» **Brief**: Transcribe exactly, and only, the lines from the one with "Viewport: 578px width, 502px" through the end of the records below, including both of those lines. Skip all pictures.

» **Input data**:
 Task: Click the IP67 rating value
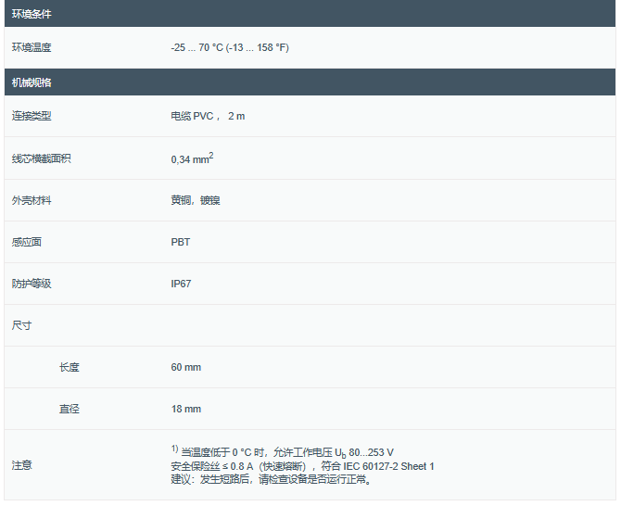[182, 284]
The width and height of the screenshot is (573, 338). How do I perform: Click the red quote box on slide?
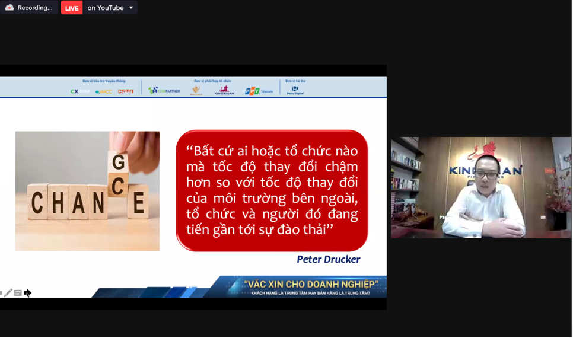[x=272, y=190]
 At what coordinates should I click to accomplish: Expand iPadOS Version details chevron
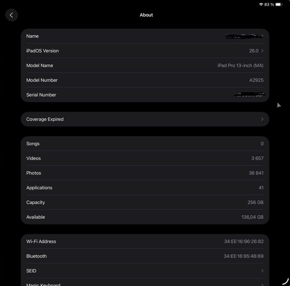click(x=262, y=51)
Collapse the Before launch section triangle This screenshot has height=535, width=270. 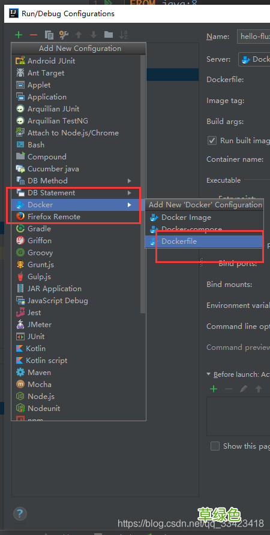[208, 374]
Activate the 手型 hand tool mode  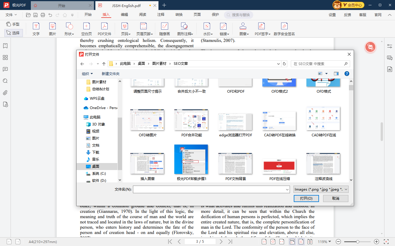[x=13, y=24]
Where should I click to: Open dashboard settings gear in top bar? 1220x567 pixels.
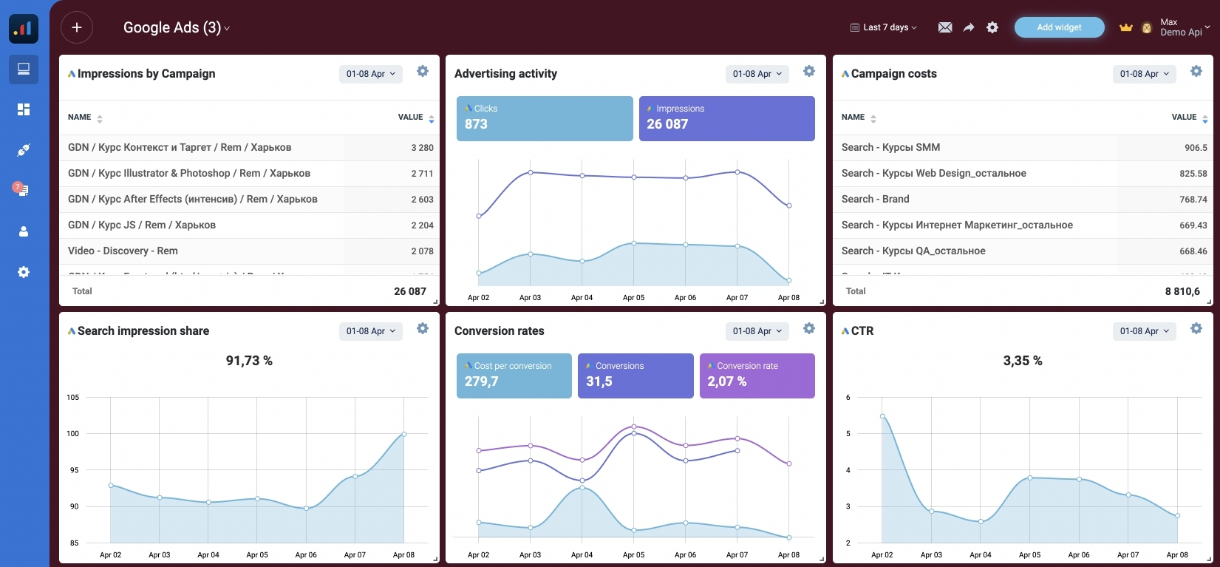(x=992, y=27)
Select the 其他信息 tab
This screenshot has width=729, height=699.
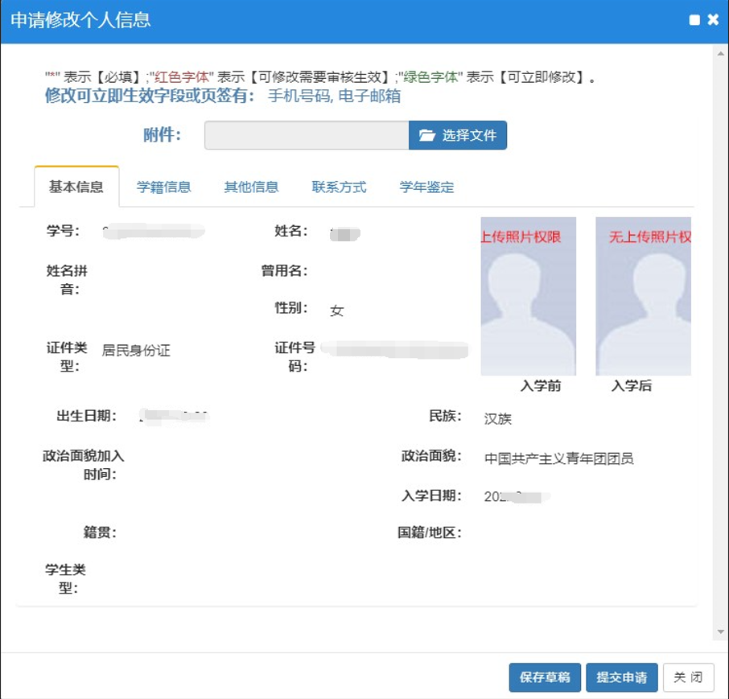251,187

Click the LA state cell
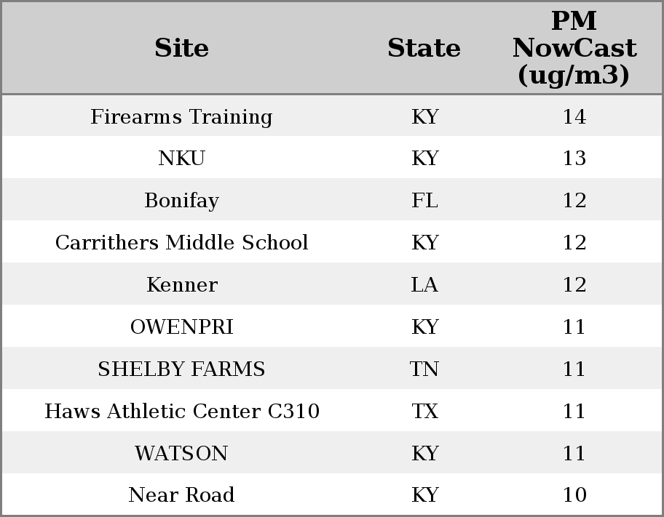point(424,285)
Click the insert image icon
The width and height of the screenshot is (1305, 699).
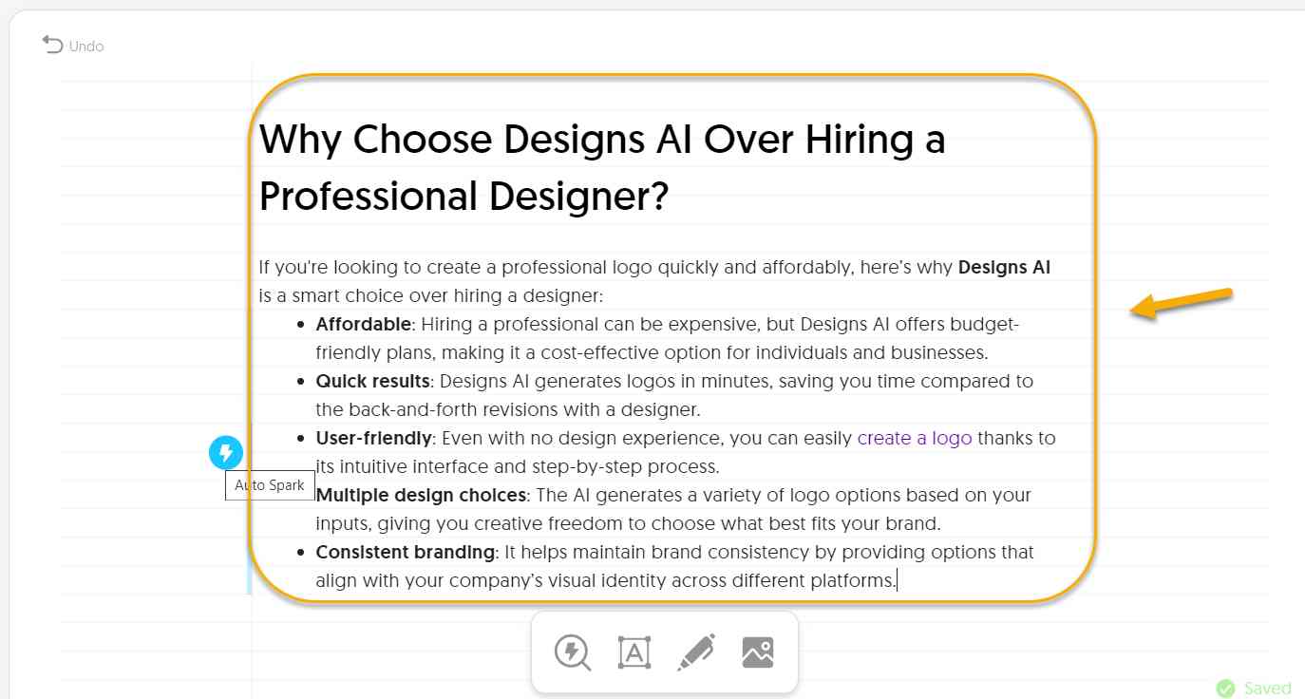(x=758, y=652)
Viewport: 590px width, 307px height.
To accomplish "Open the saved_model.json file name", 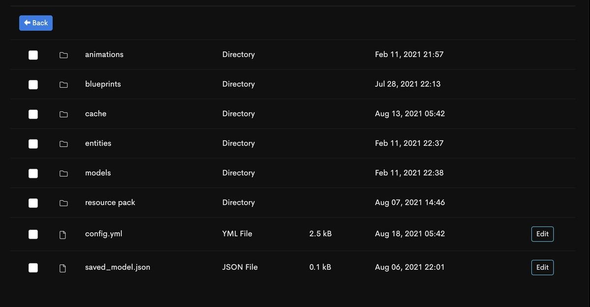I will [x=118, y=267].
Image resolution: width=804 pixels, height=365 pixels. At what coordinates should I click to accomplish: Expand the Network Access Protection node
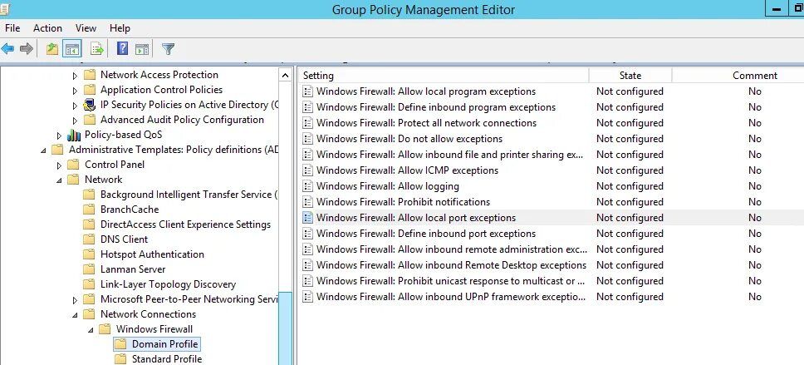point(75,75)
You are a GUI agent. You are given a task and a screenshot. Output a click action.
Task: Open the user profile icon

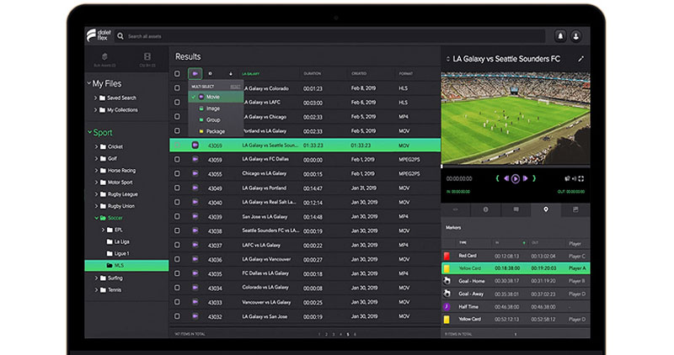pyautogui.click(x=576, y=36)
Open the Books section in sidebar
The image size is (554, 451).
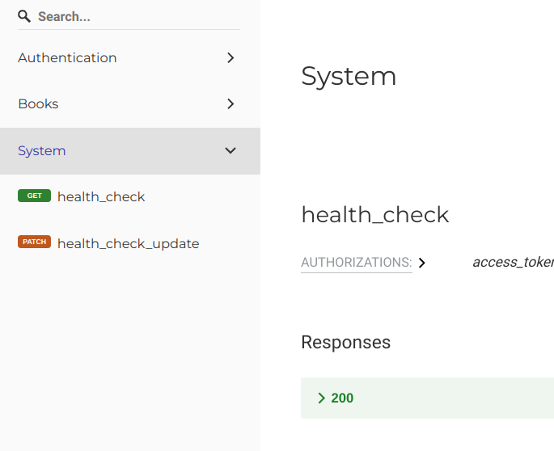pyautogui.click(x=130, y=103)

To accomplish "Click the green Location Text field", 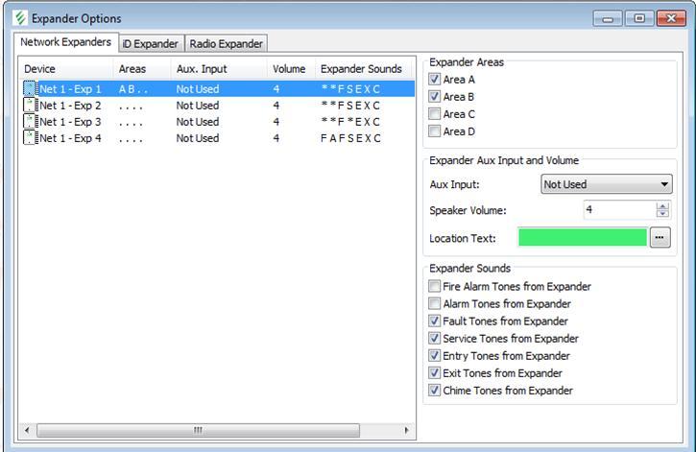I will (582, 238).
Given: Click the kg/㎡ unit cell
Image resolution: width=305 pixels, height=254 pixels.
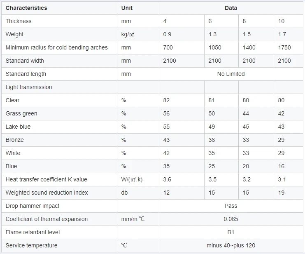Looking at the screenshot, I should point(128,34).
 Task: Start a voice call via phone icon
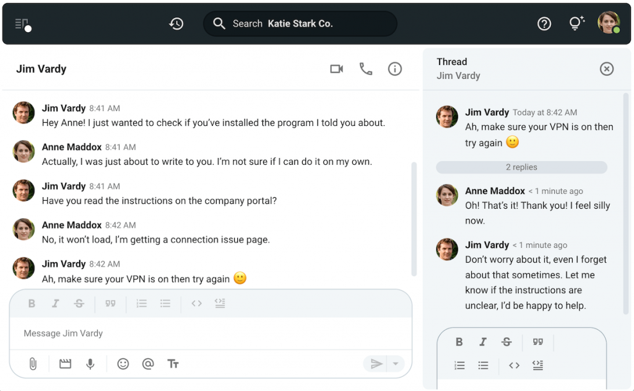coord(366,69)

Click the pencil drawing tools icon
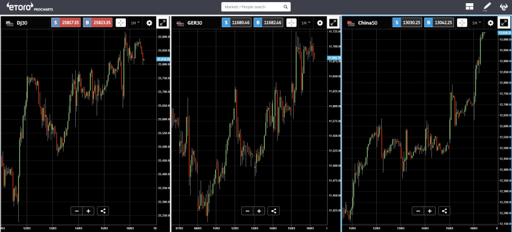click(x=487, y=7)
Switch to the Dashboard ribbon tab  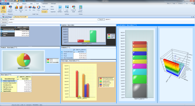[45, 4]
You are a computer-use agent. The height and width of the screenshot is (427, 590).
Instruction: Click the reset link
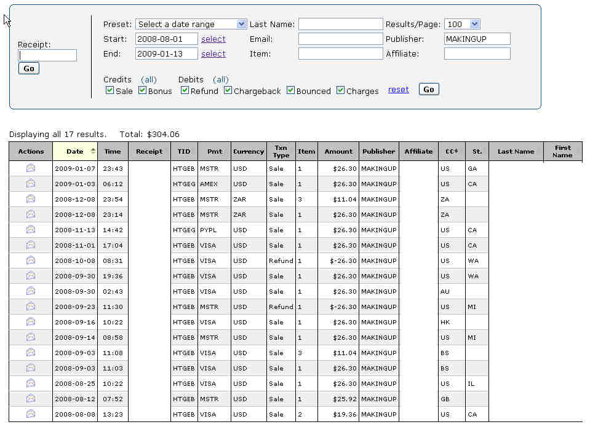[x=398, y=90]
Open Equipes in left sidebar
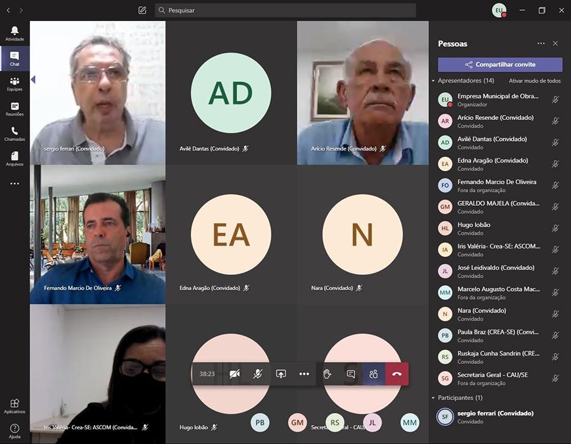Screen dimensions: 571x444 pyautogui.click(x=15, y=84)
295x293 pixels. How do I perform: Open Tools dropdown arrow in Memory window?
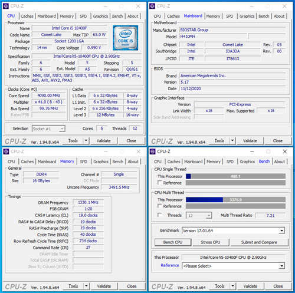(86, 286)
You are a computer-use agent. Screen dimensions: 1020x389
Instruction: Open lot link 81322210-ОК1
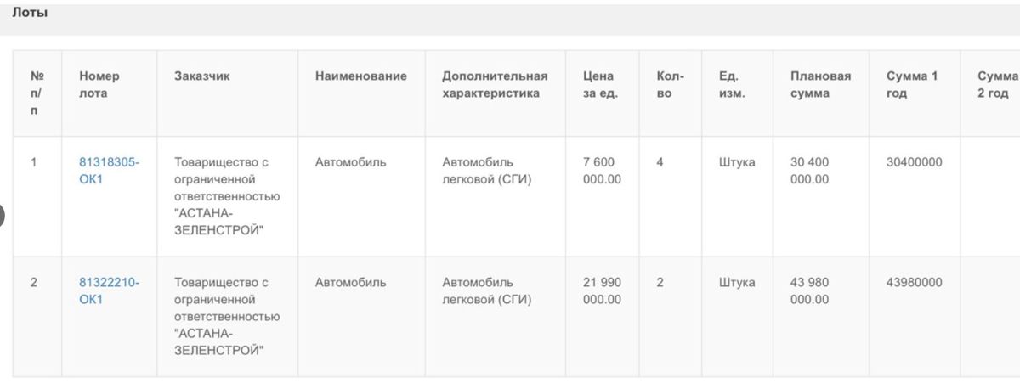109,290
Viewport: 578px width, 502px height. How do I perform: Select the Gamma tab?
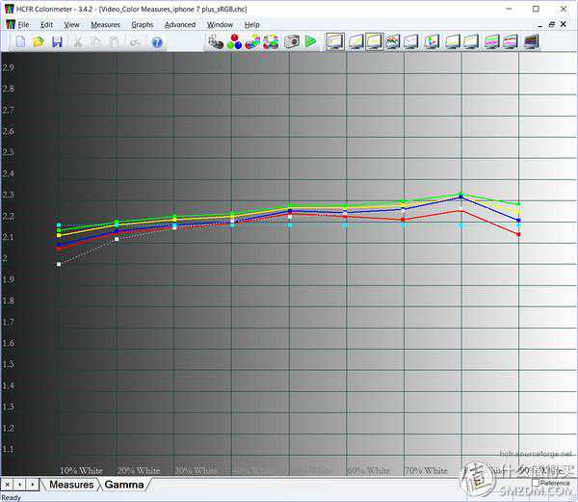123,485
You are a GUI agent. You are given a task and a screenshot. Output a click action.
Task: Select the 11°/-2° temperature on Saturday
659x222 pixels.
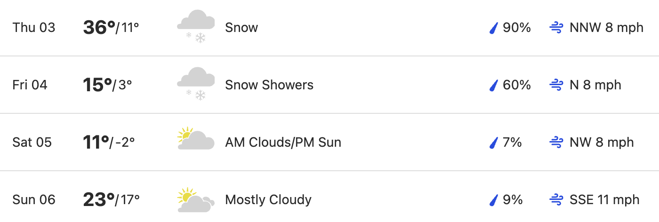click(109, 143)
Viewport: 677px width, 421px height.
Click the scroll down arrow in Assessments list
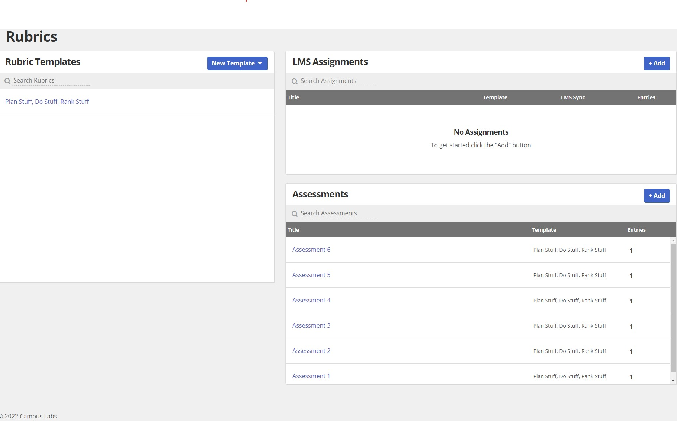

» **Answer below**:
Viewport: 578px width, 502px height. How do I perform: Select the Gamma tab?
123,485
You are a GUI agent. You are given a task and a screenshot. Output a click action.
Task: Select the 11°/-2° temperature on Saturday
659x222 pixels.
click(109, 143)
Viewport: 677px width, 421px height.
Click the scroll down arrow in Assessments list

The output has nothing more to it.